Some other answer the 4th question "How do I know if I am still married, or if I still have a wife and children? Your censors have torn up our letters for months and months." One even answered "Yes, I was married. But your nation murdered my wife and that is all I have to say".

When it came to the sixth question, the answer was generally "How can I as a PoW say, after sitting for two years on St Helena having been banished. Besides which it does not concern you, I will determine the damages once I am in my own country and apply to my own government for compensation."

These and similar answers were patiently received by the Censor. It did not take long before nobody went into the office any more. Eventually the English abandoned the effort and no more was said [about it] in either Broad Bottom nor Deadwood.

Census notification pg5
Page 5

2nd Call for the proposed Census in Deadwood Camp


Now that peace has been proclaimed in South Africa, Prisoners of War are requested to come to this office at 10 a.m. daily, for the purpose of giving particulars required for the Personal Registers
These particulars are required solely in the interests of the P.O.W. themselves, with a view to a speedy return to their homes.

W.S         J.W.Hind. (Lt Col)
Deadwood 4.6.'02


The undersigned, Marthinus Johannes Wolmarans, Commandant of the District Potchefstroom Z.A.R., hereby declare that I was once again summoned by the Colonel to attend on 4th June 1902 because he wanted my opinion on last year's cancelled Census.

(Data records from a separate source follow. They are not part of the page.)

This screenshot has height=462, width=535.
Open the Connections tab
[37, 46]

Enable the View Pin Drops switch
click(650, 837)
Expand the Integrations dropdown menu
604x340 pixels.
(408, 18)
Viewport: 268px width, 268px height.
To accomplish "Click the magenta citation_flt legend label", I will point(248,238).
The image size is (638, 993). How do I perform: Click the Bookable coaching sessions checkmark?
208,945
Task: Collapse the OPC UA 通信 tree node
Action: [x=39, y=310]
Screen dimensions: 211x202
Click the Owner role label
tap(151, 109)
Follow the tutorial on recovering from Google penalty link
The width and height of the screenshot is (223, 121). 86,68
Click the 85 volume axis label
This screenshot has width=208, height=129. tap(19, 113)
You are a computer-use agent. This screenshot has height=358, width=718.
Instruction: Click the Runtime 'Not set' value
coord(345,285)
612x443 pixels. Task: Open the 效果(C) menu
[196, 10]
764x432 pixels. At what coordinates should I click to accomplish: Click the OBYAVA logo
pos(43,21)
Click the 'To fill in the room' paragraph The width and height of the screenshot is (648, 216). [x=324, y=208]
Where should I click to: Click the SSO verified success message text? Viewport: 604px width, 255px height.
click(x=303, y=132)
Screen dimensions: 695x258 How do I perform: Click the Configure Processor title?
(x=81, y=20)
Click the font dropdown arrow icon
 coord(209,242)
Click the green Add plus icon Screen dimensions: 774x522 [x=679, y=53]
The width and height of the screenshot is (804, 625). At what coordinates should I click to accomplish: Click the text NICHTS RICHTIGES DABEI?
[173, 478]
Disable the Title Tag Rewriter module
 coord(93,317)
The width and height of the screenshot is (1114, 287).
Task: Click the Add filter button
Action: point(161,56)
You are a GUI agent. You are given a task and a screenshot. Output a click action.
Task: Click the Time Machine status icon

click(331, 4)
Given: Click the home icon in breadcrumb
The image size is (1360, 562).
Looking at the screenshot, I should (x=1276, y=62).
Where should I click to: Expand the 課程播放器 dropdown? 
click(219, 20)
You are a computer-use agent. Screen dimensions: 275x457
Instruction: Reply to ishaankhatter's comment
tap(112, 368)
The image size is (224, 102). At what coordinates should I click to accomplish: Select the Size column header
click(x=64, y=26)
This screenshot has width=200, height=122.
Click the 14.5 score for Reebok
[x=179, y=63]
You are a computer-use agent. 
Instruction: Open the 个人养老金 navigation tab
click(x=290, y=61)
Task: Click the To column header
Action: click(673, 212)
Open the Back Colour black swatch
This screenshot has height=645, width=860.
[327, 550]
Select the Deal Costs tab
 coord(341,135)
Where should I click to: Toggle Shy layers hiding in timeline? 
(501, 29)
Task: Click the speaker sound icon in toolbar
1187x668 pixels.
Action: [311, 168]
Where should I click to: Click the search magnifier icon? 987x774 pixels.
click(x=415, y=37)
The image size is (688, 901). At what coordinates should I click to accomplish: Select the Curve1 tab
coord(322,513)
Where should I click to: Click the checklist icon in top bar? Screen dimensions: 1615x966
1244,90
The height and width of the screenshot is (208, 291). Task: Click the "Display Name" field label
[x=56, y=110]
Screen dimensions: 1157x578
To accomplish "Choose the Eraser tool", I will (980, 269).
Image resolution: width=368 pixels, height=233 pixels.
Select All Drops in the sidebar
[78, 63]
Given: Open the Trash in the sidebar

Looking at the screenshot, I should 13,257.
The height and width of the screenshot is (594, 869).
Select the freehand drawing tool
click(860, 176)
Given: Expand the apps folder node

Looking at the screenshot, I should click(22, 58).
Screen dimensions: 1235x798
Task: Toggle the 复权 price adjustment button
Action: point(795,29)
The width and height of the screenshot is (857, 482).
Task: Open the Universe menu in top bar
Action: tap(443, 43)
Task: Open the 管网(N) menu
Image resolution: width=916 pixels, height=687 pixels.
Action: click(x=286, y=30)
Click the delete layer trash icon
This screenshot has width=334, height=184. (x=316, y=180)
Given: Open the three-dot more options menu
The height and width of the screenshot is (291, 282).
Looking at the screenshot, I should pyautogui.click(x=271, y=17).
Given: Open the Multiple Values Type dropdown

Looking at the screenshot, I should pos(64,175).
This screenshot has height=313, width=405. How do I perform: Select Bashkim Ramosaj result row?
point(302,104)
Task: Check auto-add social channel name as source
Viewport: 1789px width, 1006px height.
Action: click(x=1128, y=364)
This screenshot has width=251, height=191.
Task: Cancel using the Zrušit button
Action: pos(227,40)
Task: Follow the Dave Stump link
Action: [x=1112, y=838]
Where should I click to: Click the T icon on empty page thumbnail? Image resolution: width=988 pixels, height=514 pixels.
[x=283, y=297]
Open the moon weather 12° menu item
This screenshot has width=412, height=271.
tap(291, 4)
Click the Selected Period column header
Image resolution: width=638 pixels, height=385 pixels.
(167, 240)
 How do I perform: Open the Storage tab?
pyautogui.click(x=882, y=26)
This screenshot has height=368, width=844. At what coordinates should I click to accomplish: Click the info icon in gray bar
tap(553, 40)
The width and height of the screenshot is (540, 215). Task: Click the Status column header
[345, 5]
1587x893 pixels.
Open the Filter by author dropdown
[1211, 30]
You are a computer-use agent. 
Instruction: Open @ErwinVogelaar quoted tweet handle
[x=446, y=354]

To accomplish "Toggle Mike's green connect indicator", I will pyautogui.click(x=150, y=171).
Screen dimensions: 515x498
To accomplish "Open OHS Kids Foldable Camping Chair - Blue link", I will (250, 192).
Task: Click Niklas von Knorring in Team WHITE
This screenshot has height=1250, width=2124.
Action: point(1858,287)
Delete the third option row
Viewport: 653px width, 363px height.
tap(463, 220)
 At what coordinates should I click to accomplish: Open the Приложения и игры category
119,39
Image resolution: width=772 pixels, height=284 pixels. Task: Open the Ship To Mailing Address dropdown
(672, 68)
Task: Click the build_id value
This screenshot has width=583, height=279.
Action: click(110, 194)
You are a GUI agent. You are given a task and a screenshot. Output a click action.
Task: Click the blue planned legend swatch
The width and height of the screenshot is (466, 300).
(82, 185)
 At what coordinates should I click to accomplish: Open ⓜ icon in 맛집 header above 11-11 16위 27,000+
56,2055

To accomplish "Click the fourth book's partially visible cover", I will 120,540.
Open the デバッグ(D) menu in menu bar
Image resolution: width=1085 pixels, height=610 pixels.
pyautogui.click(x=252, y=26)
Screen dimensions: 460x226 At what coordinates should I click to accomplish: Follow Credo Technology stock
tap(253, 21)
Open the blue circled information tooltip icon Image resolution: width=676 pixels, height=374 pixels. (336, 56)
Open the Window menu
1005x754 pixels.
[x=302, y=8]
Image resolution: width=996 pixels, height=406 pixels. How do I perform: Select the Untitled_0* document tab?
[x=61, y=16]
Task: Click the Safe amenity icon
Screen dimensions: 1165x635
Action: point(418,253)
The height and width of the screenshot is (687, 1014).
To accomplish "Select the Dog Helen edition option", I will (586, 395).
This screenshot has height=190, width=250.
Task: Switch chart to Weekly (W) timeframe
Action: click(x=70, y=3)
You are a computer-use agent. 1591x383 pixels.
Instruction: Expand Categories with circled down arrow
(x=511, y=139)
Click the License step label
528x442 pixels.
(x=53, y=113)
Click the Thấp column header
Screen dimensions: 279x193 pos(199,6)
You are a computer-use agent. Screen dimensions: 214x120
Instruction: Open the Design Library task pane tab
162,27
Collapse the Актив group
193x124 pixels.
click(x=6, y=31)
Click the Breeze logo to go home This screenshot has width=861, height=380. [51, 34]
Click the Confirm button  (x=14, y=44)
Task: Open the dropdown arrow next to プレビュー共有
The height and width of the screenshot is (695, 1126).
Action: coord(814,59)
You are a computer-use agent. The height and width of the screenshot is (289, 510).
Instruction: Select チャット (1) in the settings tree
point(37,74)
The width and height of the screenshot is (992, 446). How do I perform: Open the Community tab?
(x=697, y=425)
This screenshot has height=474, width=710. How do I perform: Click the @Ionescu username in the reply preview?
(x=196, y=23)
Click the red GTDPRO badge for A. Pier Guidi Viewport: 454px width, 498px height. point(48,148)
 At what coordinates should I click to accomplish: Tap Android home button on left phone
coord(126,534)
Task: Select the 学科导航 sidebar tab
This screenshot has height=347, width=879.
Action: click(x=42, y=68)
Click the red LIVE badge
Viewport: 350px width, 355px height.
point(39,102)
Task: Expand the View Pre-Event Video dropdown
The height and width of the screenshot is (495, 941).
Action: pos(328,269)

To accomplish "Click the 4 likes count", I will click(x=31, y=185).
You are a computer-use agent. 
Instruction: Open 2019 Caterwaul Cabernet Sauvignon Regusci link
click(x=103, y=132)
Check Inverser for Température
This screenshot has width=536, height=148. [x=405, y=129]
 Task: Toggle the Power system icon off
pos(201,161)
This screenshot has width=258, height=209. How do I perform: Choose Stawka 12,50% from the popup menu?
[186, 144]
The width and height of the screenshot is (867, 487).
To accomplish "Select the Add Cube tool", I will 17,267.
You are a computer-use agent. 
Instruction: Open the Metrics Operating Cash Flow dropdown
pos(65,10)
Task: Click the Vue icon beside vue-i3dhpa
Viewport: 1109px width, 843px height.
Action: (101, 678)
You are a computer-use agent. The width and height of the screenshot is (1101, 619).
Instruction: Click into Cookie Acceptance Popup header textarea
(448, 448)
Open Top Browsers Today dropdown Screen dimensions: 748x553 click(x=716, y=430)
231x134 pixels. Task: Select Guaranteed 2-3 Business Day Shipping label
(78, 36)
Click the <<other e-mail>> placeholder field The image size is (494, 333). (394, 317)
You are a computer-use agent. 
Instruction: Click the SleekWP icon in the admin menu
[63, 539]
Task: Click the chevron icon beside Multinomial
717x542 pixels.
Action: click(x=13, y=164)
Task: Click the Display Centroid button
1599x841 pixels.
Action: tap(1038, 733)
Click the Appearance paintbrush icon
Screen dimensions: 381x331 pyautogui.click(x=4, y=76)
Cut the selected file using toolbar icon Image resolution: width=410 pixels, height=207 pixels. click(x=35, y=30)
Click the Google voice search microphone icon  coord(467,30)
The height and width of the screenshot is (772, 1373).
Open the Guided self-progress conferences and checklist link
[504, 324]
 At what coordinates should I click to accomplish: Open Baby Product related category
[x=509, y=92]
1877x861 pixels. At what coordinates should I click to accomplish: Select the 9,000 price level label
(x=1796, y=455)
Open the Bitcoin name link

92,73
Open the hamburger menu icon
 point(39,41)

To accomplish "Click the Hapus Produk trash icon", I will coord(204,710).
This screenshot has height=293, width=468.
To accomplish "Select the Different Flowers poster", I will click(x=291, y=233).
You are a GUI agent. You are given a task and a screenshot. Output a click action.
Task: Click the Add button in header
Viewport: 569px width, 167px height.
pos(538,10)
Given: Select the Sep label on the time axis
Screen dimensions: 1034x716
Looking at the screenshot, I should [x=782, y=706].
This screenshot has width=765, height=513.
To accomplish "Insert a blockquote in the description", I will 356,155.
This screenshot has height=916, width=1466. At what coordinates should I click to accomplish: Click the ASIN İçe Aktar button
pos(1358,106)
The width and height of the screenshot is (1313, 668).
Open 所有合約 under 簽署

He had received orders to reinstate the census.

My reply was that the Colonel could well recall that the matter of the Census had almost led to unrest in the Camp, and that the Authorities had been forced to acknowledge the failure of the census. I gave my opinion that, as much as the census had failed the previous year, it would be unlikely to achieve any good end this time. Many [burgers] had given me the assurance that, they were NOT going to comply with the census, whether the English succeeded in conquering our country, or whether our Government were the winning party; only once they were [back] in their country would they go to the appointed offices, surrounded by their wives and fellow citizens who could agree the actual damages, but not now, after almost 3 years of being absent from our properties. I would advise you not to undertake this hapless exercise because it will not succeed. The Colonel thanked me for my candid opinion, saying he still had his orders and he would have to "try" to do what he could. In addition, while the first Census had been tried during war, he could not believe that the burghers would object in peace time. My answer was that now that there was peace, the burghers were all of the opinion that they wanted to see for themselves how things were running under the new rulers. The interview came to an end and within a few hours the "notice" was placed on display.

M J Wolmarans
Commandant: Distr: P C Stroom Z.A.R.